Toshiba Satellite Pro L770 - praktyczna 17 nie tylko dla biznesu [test cz. 1]

Toshiba Satellite Pro L770 - praktyczna 17 nie tylko dla biznesu [test cz. 1]25.06.2011 20:30
Toshiba Satellite Pro L770
Jacek Klimkowicz

Choć Toshiba Satellite Pro L770 należy do biznesowej linii japońskiego producenta, to z pewnością zainteresuje również wielu użytkowników indywidualnych. Jest bowiem niedroga i ma kilka rzadkich, a jednocześnie pożądanych przez mobilnych użytkowników cech. Zapraszam na 1. część testu!

Choć Toshiba Satellite Pro L770 należy do biznesowej linii japońskiego producenta, to z pewnością zainteresuje również wielu użytkowników indywidualnych. Jest bowiem niedroga i ma kilka rzadkich, a jednocześnie pożądanych przez mobilnych użytkowników cech. Zapraszam na 1. część testu!

Wygląd, obudowa i jakość wykonania

Toshiba Satellite Pro L770
Toshiba Satellite Pro L770

Dodatkowo wzorek obecny na pokrywie ekranu i pulpicie roboczym nieźle maskuje wszelkie zabrudzenia i zadrapania. To sprawia, że dbając o higienę osobistą i czystość miejsca pracy, niezbyt często będziemy musieli sięgać po ściereczkę do laptopa. Spasowanie poszczególnych elementów obudowy Toshiby Satellite Pro L770 jest dobre i nie budzi zastrzeżeń.

Toshiba Satellite Pro L770
Toshiba Satellite Pro L770

Na pochwałę zasługuje również sztywność jednostki zasadniczej. Jedynie skrajnie prawa część pulpitu roboczego, na wysokości tacki napędu optycznego, ulega niewielkim odkształceniom pod wpływem silnego nacisku punktowego. Pozostały obszar, zarówno po stronie wierzchniej jak i spodniej jest naprawdę sztywny i nawet dokładając wszelkich starań trudno go gdziekolwiek ugiąć.

Toshiba Satellite Pro L770
Toshiba Satellite Pro L770

Nieco gorzej wypada pokrywa ekranu, która jest wrażliwa na nacisk w okolicy logo producenta. Ugięcia jednak nie są wielkie i nie powodują zakłóceń w wyświetlanym obrazie. Otwierając panel trzymając go za jeden z rogów można zaobserwować lekkie wygięcie ramki ekranu. Warto wspomnieć, że maksymalny kąt odchylenia wyświetlacza Toshiby Satellite Pro L770 wynosi ok. 135 stopni.

▶ TWOJE ZADANIE:
Odpowiedz krótko na pytania o test laptopa Toshiba Satellite Pro L770:
1. Która część pulpitu roboczego lekko się odkształca pod silnym naciskiem punktowym?
2. W jakim miejscu pokrywa ekranu jest wrażliwa na nacisk?
3. Jaki jest maksymalny kąt odchylenia wyświetlacza?

▶ WYCIĄG DANYCH:
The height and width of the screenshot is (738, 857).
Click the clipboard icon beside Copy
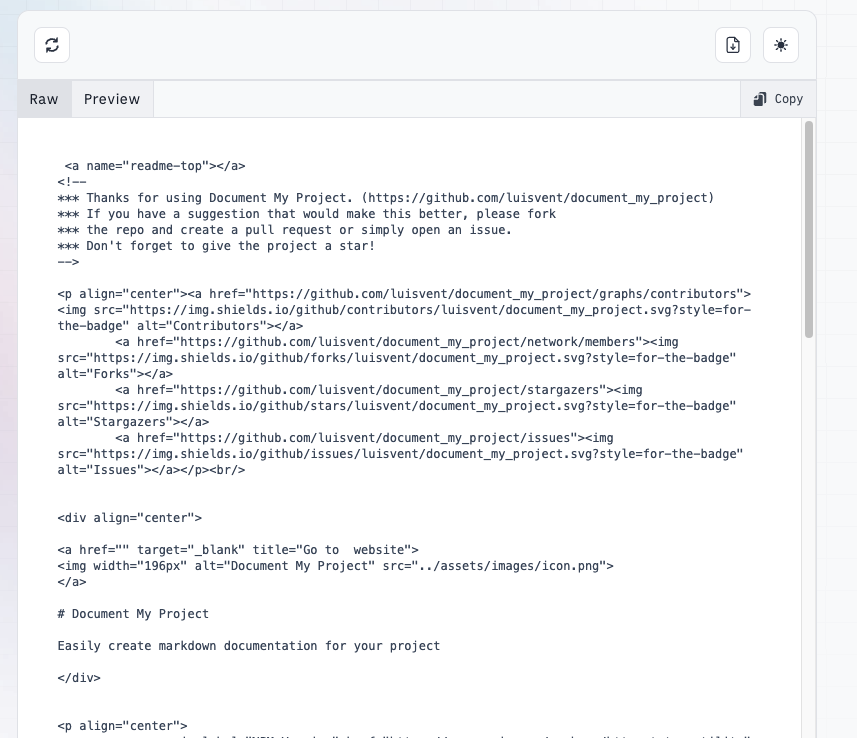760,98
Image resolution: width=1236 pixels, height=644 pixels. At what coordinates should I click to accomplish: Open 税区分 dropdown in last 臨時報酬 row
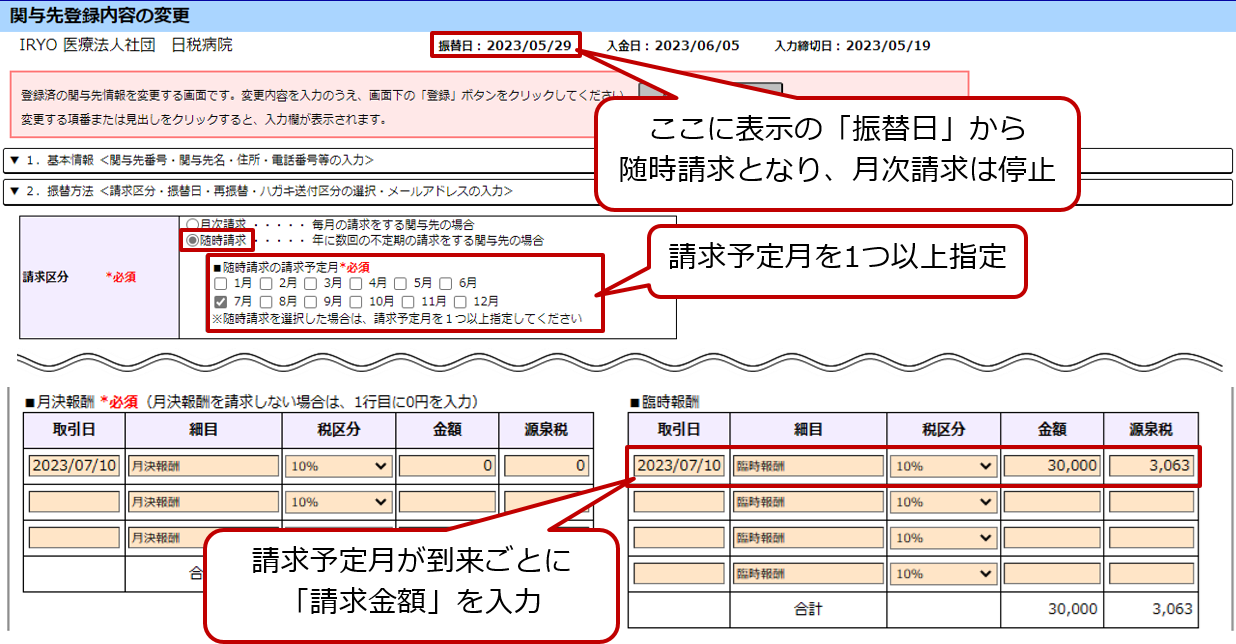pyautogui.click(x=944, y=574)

▶ WYKONANE ZADANIE:
1. Skrajnie prawa część, na wysokości tacki napędu optycznego.
2. W okolicy logo producenta.
3. Około 135 stopni.